DATASET EXTRACT ->
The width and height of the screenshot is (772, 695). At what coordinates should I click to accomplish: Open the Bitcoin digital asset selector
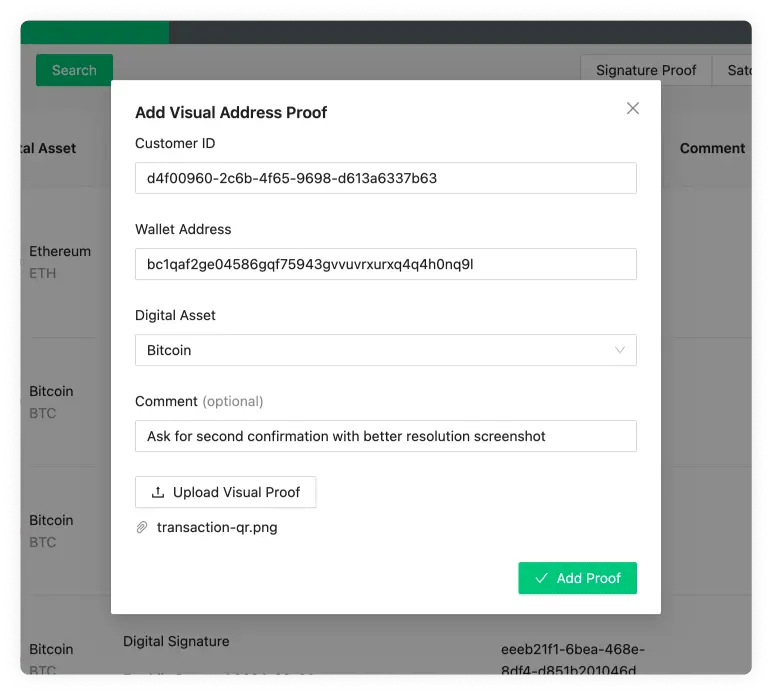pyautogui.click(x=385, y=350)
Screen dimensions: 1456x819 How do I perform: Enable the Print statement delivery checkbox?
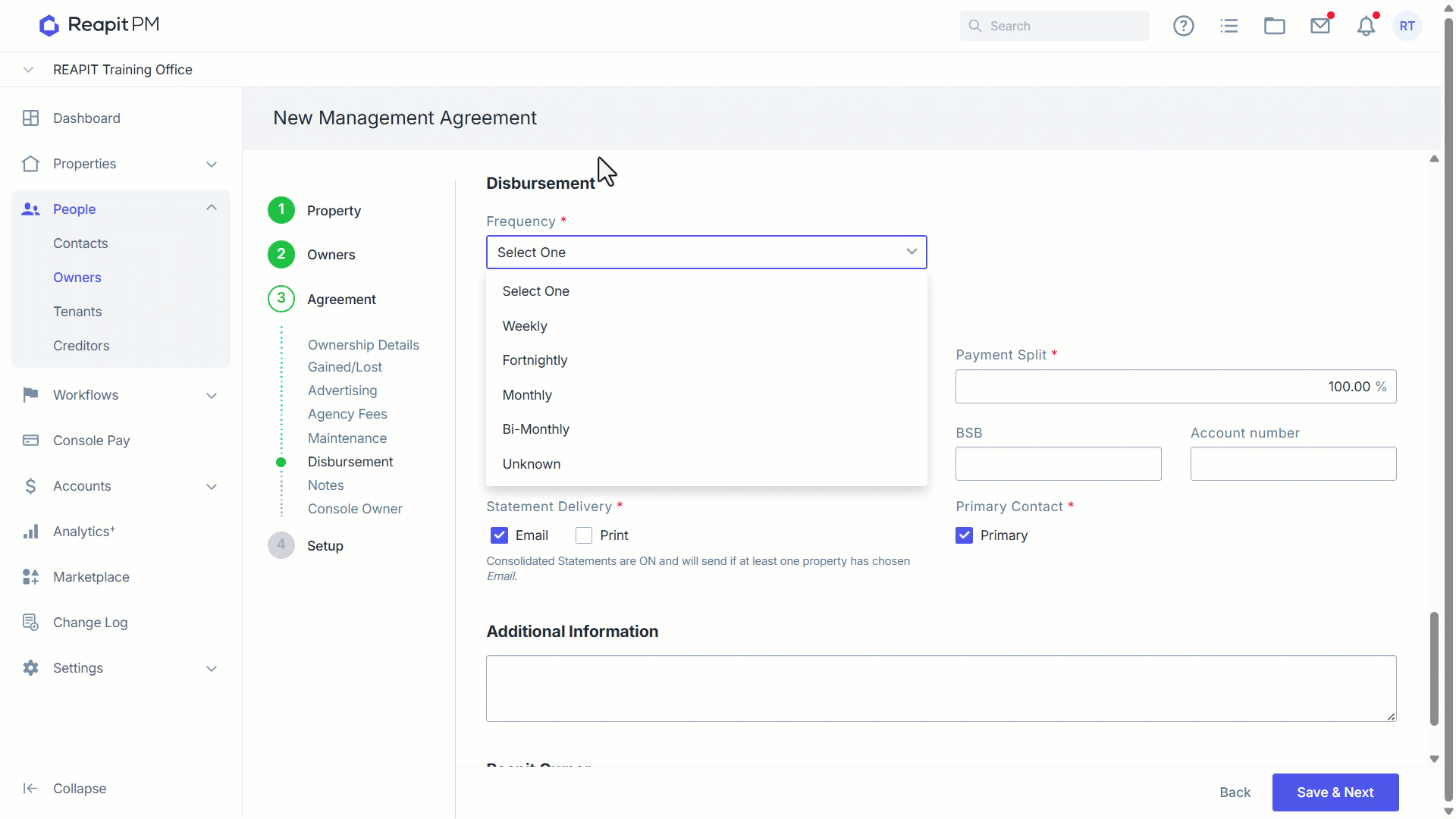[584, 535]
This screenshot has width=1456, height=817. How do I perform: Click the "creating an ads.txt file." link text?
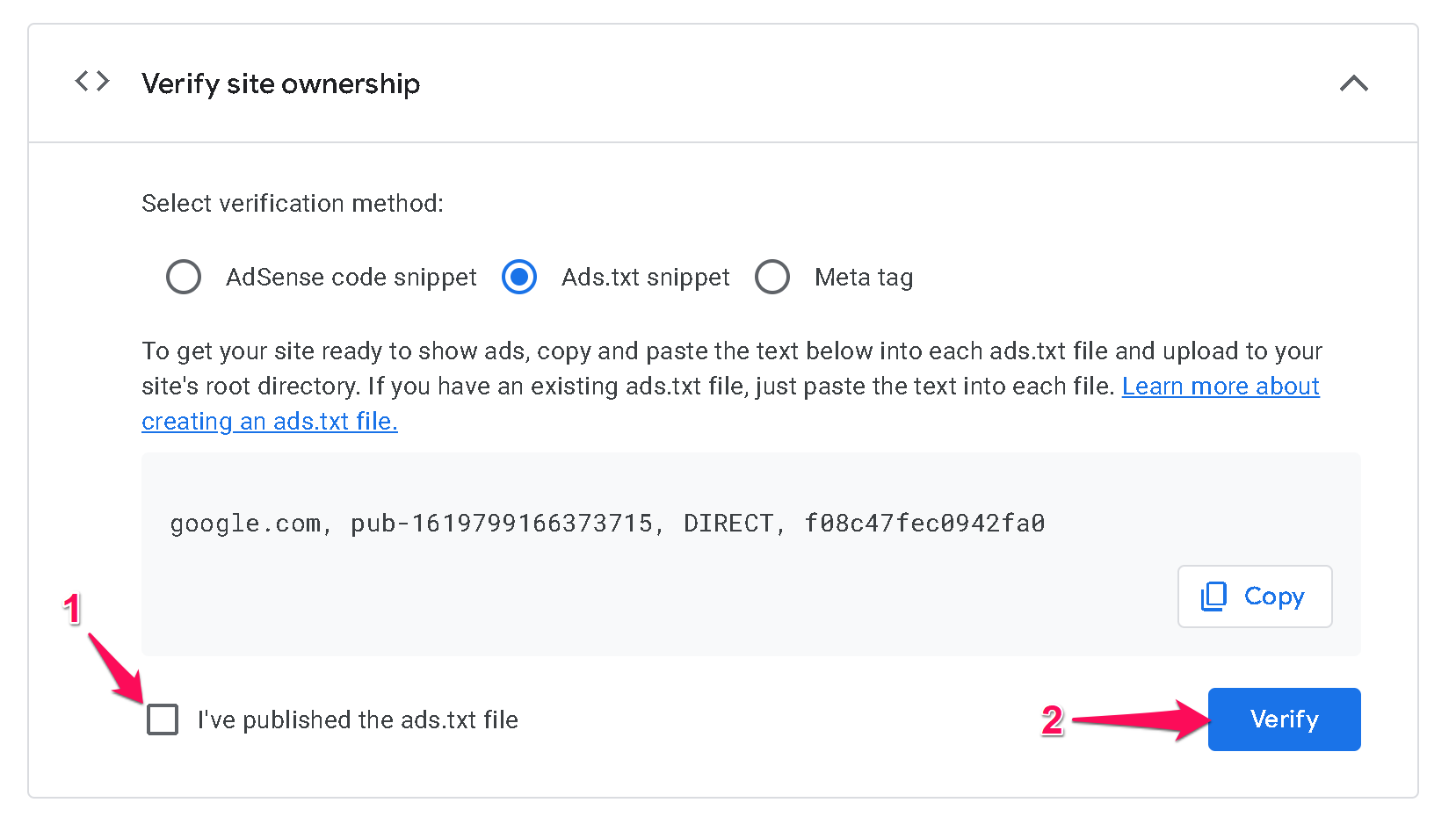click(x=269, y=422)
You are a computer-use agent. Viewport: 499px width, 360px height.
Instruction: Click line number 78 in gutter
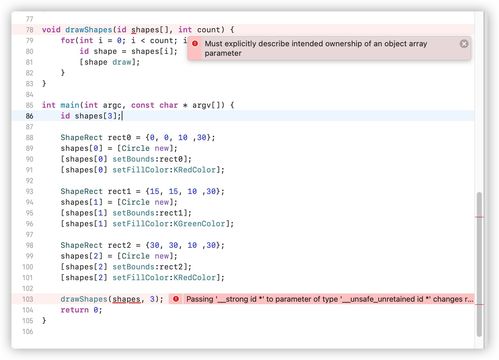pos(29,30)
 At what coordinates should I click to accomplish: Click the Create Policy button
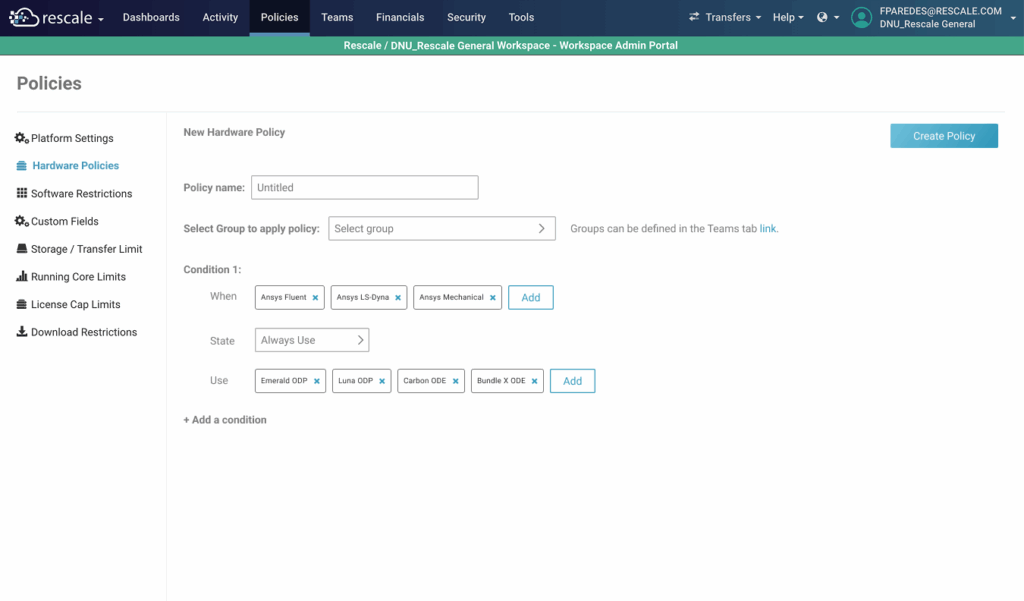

YOUR TASK -> A picture must not appear in the copy. Transcribe exactly the lines from the one with "Screen dimensions: 1456x819" through the final line of the entries, both included, and no more.

OUTPUT OF THE TASK ->
Screen dimensions: 1456x819 How do I perform: Enable the Print statement delivery checkbox?
[584, 535]
This screenshot has width=1456, height=817. How do I perform: Click the "creating an ads.txt file." link text?
click(x=269, y=422)
You are a computer-use agent. Viewport: 499px width, 360px height.
Instruction: Click line number 78 in gutter
pos(29,30)
 At what coordinates should I click to accomplish: Click the Create Policy button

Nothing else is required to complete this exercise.